Role Overview We are seeking a highly experienced Information Security Manager to lead a team of (Senior) Security Engineers and (Senior) Information Security Analysts. This role oversees both technical cybersecurity services (offensive security, SOC/monitoring, vulner...

Role Overview

We are seeking a highly experienced Information Security Manager to lead a team of (Senior) Security Engineers and (Senior) Information Security Analysts. This role oversees both technical cybersecurity services (offensive security, SOC/monitoring, vulnerability management) and GRC/audit functions.

Key Responsibilities

1. Team Leadership & People Management

• Managed combined the local security Team in Mauritius
• Participate in hiring, onboarding, skills development, and succession planning.
• Manage performance evaluations, and workload distribution.
• Foster a culture of continuous improvement, innovation, and accountability.

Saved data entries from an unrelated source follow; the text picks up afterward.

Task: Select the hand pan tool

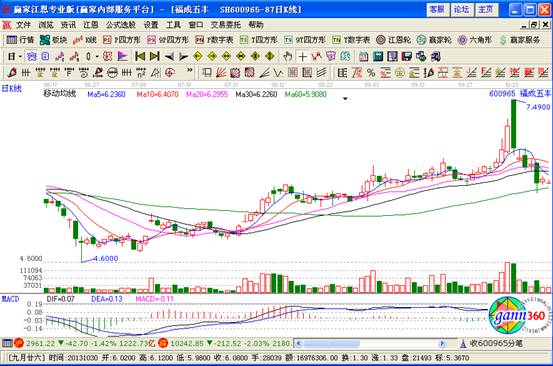Action: 288,56
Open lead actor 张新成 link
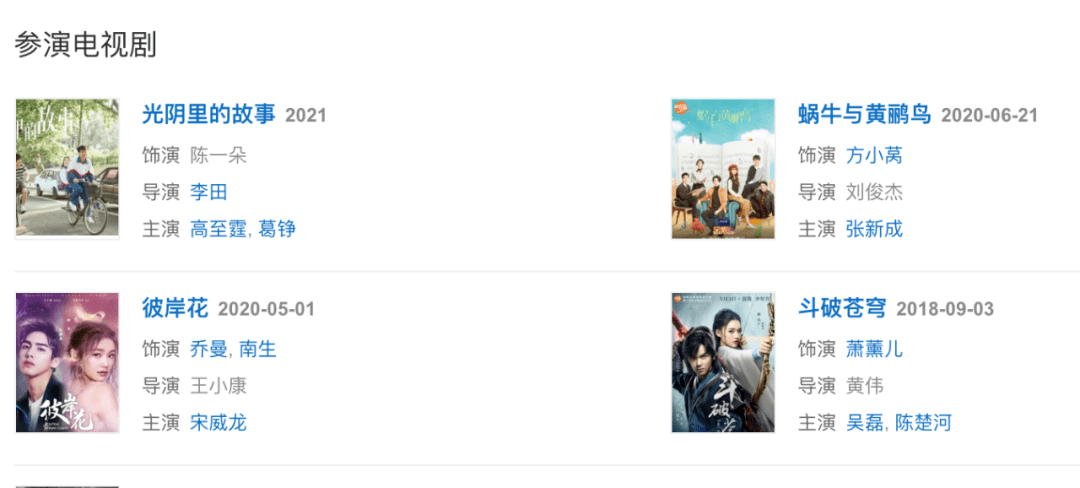 coord(874,229)
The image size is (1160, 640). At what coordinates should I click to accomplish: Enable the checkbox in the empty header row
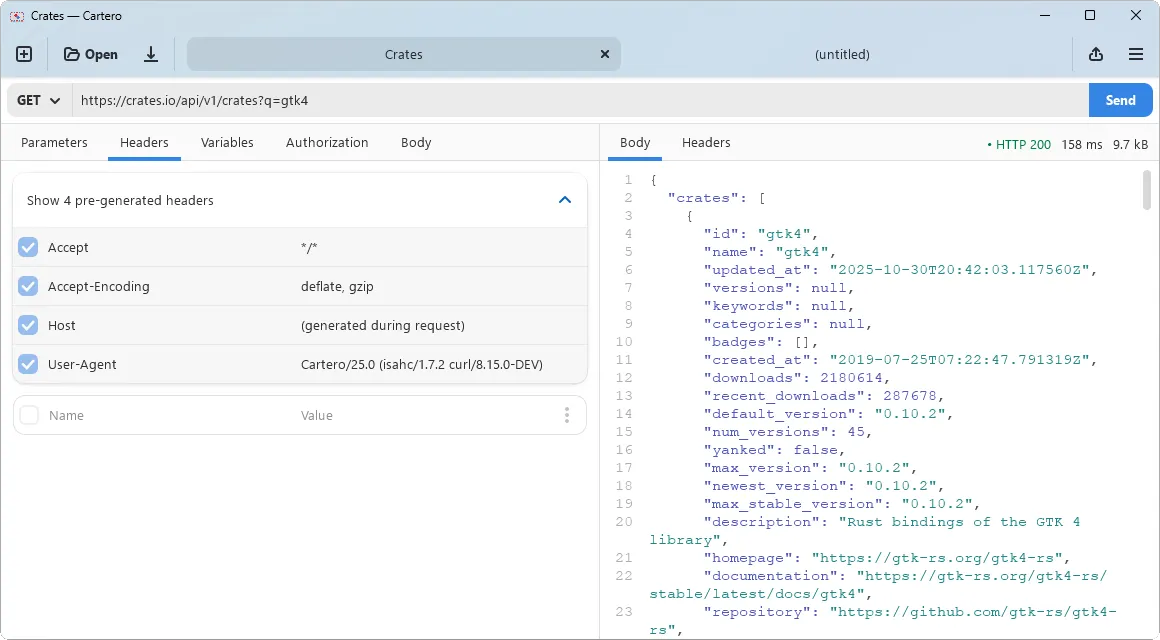pos(28,414)
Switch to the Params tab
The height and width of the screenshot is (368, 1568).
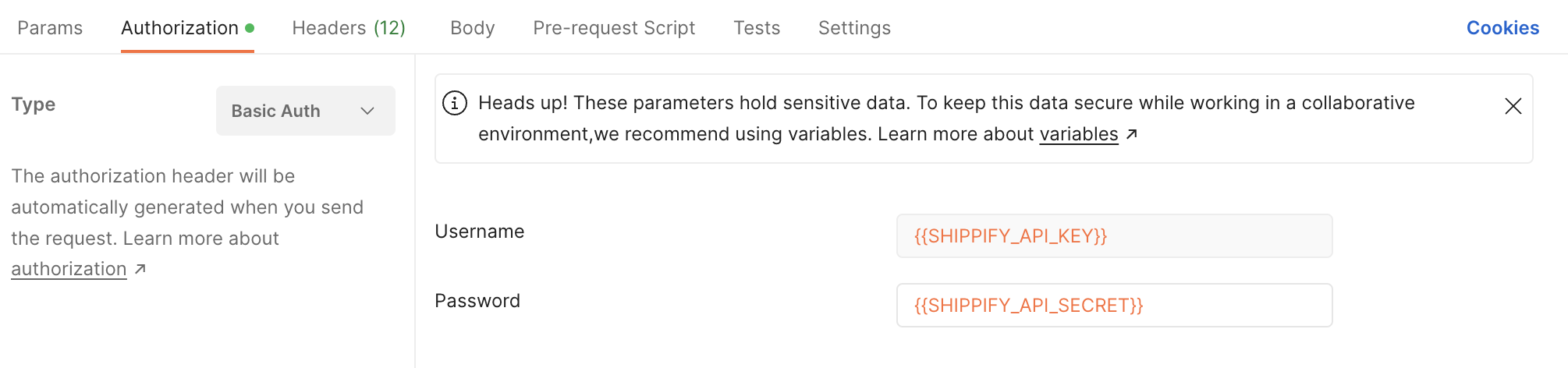(50, 28)
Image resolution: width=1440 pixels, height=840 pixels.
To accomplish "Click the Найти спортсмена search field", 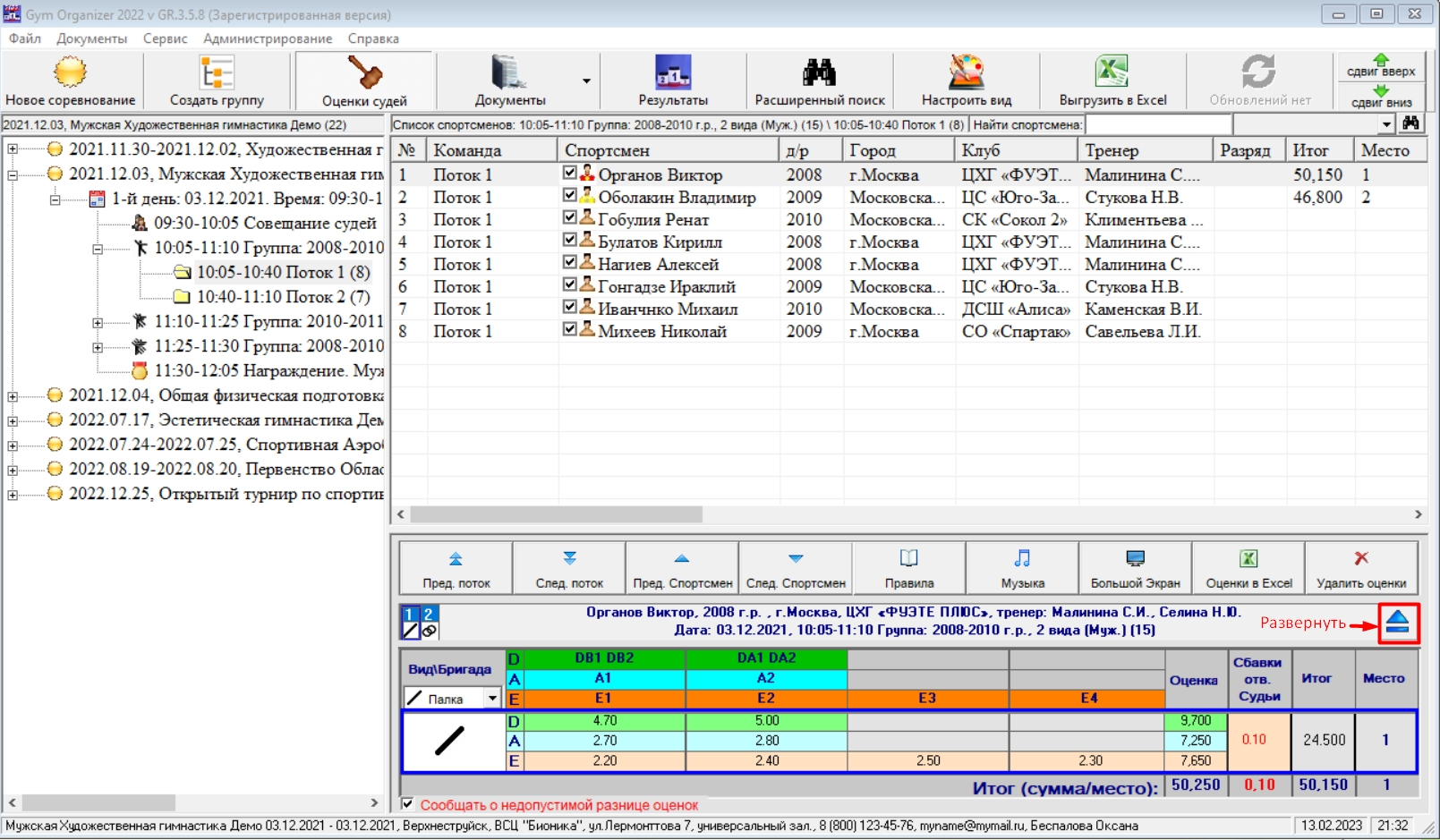I will coord(1158,124).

2. Cybersecurity Program Management (Technical & GRC)

Lead and continuously improve major cybersecurity service lines, including:

Technical Security Programs 

• Offensive security services: penetration tests, Red/Purple Team exercises, configuration/hardening reviews.
• Vulnerability Management (full lifecycle): scanning, prioritization, remediation tracking, dashboards.
• Incident Response Oversight
• Endpoint & cloud monitoring: CrowdStrike, Microsoft EDR, NDR platforms, cloud security (e.g., Wiz).
• External attack surface monitoring (Shodan, BitSight, SecurityScorecard).

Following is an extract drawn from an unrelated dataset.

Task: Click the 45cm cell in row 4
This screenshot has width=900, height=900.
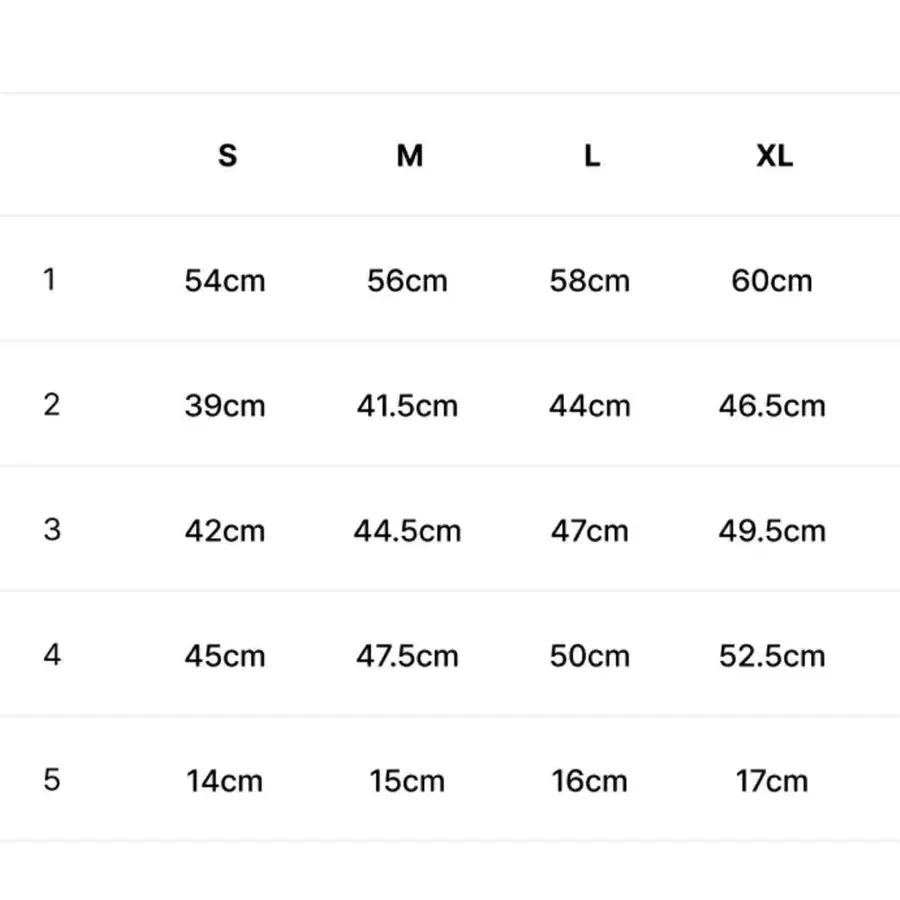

GRC, Compliance & Audit Programs 

• Governance, Risk & Compliance (ISO 27x, NIST, DORA, PCI-DSS).
• Implementation and continuous improvement of ISMS, BCMS, PIMS.
• Oversight of internal/external audits, certification programs, customer audits.
• Policy, standards, and SOP lifecycle management.
• Vendor Risk Management and customer due-diligence questionnaire oversight.

3. Service Delivery & Client Engagement

• Act as primary escalation point for technical, operational, risk, or compliance matters.
• Oversee end-to-end delivery of:
  • Penetration test reports
  • Security assessments & maturity evaluations
  • Vulnerability reports & dashboards
  • Incident reports & threat analysis
  • GRC deliverables (KPIs/KRIs, risk reports, policy packs, audit documentation)
• Participate in executive-level presentations and security advisory sessions.
• Ensure service SLAs, KPIs, and quality standards are consistently met.

4. Security Strategy, Roadmap & Architecture

• Maintain the multi-year cybersecurity roadmap covering both technical and GRC domains.
• Evaluate and select cybersecurity tools, platforms, and services.
• Define KPIs, KRIs, operational benchmarks, and maturity targets.
• Contribute to ELCA’s global security architecture and governance recommendations.

5. Compliance, Risk & Audit Management

• Oversee and maintain adherence to ISO 27x standards
• Coordinate internal audits, external certification audits, and customer audit programs.
• Ensure the risk management framework is continuously updated and aligned with evolving threats and regulatory needs.

6. Stakeholder & Cross Department Collaboration

• Work closely with global teams across: IT, Cloud, Networks, Architecture, Engineering, Project Teams, and Business units.
• Provide reporting line with clear risk, security, and compliance updates.
• Liaise with local & Swiss leadership and actively contribute to ensure alignment with strategic objectives.

Required Skills & Qualifications

• Degree in Cybersecurity, Computer Science, or related field.
• 8 -10 years experience in cybersecurity roles, including at least 3+ years in leadership.
• Strong experience across both technical cybersecurity and GRC/compliance domains.
• Required certifications: CISM and/or CISSP.
• Additional beneficial certifications:
  • PECB ISO 27001 Senior LI/LA, ISO 22301 Senior LI
• Strong understanding of offensive security, SOC operations, risk management, audit frameworks, and compliance requirements.
• Excellent communication, stakeholder management, conflict resolution, and decision-making skills.
• Proven experience managing multi-regional clients in a service-delivery model.
• Fluent in English and French (written and spoken).